EXERCISE PROMPT: Repeat exactly the lines of the entries below from the one with "Viewport: 1456px width, 819px height." through the one with "Task: Sort files using the 文件名 sort arrow", both ends included, and nothing else.

INFORMATION:
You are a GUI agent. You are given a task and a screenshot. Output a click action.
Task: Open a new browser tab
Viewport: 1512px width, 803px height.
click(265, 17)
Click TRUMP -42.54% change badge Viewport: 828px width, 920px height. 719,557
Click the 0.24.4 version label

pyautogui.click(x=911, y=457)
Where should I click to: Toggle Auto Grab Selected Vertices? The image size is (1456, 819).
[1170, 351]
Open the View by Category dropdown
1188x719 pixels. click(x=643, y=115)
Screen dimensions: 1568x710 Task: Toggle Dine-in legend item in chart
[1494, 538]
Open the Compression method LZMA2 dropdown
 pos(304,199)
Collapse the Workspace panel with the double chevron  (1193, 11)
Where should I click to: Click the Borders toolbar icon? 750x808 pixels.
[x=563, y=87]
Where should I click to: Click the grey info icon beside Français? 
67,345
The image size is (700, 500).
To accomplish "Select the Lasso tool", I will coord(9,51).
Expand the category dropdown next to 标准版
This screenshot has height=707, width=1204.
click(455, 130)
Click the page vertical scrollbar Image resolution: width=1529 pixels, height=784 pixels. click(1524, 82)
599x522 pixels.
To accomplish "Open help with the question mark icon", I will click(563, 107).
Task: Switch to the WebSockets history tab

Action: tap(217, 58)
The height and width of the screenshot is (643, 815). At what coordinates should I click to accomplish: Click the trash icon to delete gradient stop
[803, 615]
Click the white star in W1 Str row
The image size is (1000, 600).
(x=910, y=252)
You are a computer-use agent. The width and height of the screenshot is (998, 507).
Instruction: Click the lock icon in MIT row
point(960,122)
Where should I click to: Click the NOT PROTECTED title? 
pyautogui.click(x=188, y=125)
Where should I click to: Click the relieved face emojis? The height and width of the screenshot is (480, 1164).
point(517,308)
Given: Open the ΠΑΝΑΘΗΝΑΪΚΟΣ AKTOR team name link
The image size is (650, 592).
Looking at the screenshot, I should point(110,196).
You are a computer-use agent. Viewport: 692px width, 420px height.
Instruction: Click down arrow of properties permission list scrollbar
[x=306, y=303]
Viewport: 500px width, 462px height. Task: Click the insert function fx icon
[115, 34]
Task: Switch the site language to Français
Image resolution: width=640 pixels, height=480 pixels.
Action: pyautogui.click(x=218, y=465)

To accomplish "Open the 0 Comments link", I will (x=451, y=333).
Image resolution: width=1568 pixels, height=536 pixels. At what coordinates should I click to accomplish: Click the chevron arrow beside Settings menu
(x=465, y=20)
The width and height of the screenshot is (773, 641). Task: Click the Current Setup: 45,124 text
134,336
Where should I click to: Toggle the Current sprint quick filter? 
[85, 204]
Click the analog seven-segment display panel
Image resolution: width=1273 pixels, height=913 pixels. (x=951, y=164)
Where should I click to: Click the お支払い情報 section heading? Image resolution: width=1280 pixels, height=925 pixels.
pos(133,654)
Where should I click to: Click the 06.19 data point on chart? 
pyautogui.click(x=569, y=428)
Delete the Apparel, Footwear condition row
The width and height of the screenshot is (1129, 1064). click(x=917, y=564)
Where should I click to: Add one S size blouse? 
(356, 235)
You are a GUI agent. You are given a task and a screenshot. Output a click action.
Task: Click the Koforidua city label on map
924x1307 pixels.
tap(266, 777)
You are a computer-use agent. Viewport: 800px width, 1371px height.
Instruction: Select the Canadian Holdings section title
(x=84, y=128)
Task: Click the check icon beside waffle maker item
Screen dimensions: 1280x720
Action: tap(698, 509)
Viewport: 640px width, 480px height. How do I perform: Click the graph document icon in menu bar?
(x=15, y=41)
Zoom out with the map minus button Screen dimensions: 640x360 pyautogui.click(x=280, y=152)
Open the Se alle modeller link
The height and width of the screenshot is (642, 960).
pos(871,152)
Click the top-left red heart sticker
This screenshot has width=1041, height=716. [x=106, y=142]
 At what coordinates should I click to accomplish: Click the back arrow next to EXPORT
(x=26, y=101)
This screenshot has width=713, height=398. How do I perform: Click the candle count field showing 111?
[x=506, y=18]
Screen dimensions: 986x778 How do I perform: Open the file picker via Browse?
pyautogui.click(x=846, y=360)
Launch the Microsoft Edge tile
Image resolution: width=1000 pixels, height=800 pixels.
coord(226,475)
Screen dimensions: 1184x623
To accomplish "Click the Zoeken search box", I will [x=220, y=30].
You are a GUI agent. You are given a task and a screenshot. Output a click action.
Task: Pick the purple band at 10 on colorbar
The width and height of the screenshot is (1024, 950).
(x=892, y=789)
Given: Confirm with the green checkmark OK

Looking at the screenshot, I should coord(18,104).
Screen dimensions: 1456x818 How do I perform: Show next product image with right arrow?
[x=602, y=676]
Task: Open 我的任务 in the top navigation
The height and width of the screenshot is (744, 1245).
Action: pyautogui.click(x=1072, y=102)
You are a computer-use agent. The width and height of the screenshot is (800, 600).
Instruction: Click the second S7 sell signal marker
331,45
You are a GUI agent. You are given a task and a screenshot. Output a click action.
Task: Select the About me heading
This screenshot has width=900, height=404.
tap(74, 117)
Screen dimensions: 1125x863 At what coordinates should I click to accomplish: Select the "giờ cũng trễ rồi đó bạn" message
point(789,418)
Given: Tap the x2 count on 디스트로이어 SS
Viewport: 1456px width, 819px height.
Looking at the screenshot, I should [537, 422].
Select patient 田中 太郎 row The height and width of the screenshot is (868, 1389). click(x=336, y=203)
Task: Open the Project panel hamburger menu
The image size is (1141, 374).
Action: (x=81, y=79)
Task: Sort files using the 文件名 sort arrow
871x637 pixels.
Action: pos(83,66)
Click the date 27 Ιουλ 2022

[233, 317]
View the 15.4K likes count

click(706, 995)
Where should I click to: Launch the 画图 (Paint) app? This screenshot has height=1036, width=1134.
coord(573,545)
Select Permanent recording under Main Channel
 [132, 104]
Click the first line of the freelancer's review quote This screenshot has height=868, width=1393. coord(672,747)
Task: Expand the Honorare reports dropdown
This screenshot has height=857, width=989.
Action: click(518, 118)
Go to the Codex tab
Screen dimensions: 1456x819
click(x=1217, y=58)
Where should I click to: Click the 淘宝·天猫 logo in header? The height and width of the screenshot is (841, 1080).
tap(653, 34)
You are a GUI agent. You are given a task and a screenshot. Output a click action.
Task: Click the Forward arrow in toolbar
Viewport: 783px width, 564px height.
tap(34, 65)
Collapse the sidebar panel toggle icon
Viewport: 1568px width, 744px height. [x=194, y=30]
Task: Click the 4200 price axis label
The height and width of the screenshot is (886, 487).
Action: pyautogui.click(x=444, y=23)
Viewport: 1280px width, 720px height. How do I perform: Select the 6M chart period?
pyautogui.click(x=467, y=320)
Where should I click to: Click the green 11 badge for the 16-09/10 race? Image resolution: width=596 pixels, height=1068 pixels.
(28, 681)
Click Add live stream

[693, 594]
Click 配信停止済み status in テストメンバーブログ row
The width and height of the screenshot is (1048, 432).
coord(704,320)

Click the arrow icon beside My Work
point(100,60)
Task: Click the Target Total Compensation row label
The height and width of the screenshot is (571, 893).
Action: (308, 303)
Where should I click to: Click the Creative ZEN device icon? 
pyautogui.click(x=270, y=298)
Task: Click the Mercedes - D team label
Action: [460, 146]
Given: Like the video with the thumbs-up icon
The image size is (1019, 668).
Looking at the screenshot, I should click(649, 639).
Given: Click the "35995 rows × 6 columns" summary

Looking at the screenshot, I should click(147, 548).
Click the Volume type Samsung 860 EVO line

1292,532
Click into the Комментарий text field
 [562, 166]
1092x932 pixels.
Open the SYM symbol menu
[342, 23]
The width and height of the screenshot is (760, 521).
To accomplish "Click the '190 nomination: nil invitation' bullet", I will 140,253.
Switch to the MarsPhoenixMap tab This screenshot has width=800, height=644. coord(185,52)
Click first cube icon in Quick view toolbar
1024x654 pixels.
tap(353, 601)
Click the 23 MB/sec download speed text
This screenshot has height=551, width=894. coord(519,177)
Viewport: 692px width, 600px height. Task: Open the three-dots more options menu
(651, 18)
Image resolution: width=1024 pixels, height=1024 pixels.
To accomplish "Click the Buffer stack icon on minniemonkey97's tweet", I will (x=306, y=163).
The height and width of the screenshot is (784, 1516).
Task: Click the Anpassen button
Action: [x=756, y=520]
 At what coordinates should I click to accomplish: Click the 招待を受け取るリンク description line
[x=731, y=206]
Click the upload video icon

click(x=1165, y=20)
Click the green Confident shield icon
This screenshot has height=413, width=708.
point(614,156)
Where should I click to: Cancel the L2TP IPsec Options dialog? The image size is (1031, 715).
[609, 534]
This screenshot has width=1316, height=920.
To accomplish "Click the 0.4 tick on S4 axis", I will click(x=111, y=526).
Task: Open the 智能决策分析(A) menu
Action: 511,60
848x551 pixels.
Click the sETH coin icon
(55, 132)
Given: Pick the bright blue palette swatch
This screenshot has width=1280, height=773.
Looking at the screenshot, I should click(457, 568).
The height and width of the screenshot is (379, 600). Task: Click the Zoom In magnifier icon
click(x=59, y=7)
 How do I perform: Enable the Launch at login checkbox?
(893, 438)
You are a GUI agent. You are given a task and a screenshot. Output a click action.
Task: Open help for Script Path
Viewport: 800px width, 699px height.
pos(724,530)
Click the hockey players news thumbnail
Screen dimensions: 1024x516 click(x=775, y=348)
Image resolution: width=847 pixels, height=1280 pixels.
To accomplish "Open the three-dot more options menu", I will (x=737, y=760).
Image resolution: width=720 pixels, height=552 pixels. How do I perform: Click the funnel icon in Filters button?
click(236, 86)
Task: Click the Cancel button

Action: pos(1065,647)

WRITTEN RESPONSE:
Viewport: 1456px width, 819px height.
Looking at the screenshot, I should [537, 422].
Select patient 田中 太郎 row The height and width of the screenshot is (868, 1389). click(x=336, y=203)
Task: Open the Project panel hamburger menu
The image size is (1141, 374).
Action: (x=81, y=79)
Task: Sort files using the 文件名 sort arrow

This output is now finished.